The Greenbone Security Feed contains the CERT-Bund Short Information. They can be identified by the “K” in the message (CB-K14/1296).

List Page

All existing CERT-Bund advisories can be displayed by selecting SecInfo > CERT-Bund Advisories in the menu bar.

Note

By clicking export below the list of CERT-Bund advisories more than one CERT-Bund advisory can be exported at a time. The drop-down-list is used to select which CERT-Bund advisories are exported.

Details Page

Click on the name of a CERT-Bund advisory to display the details of the CERT-Bund advisory. Click details to open the details page of the CERT-Bund advisory.

The following registers are available:

Information
General information about the CERT-Bund advisory.
User Tags
Assigned tags (see Chapter 8.5).

The following actions are available in the upper left corner:

  • help Open the corresponding chapter of the user manual.
  • list Show the list page of all CERT-Bund advisories.
  • export Export the CERT-Bund advisory as an XML file.

13.4. DFN-CERT Advisories

While the individual NVTs, CVEs, CPEs and OVAL definitions are created primarily to be processed by computer systems, the DFN-CERT publishes new advisories regularly.

The DFN-CERT is responsible for hundreds of universities and research institutions that are associated with the German Research Network (German: Deutsches Forschungsnetz, abbreviated as DFN). Additionally, it provides key security services to government and industry.

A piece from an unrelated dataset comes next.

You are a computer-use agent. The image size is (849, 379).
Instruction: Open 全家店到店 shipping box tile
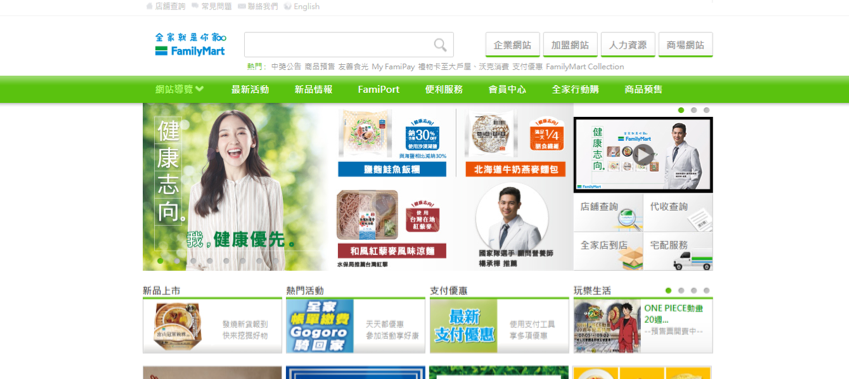pyautogui.click(x=608, y=252)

An advisory describes especially critical security risks that require fast reacting. The DFN-CERT advisory service includes the categorization, distribution and rating of advisories issued by different software vendors and distributors. Advisories are obtained by the Greenbone Security Manager and stored in the database for reference.

List Page

All existing DFN-CERT advisories can be displayed by selecting SecInfo > DFN-CERT Advisories in the menu bar.

Note

By clicking export below the list of DFN-CERT advisories more than one DFN-CERT advisory can be exported at a time. The drop-down-list is used to select which DFN-CERT advisories are exported.

Details Page

Click on the name of a DFN-CERT advisory to display the details of the DFN-CERT advisory. Click details to open the details page of the DFN-CERT advisory.

The following registers are available:

Information
General information about the DFN-CERT advisory.
User Tags
Assigned tags (see Chapter 8.5).

The following actions are available in the upper left corner:

  • help Open the corresponding chapter of the user manual.
  • list Show the list page of all DFN-CERT advisories.
  • export Export the DFN-CERT advisory as an XML file.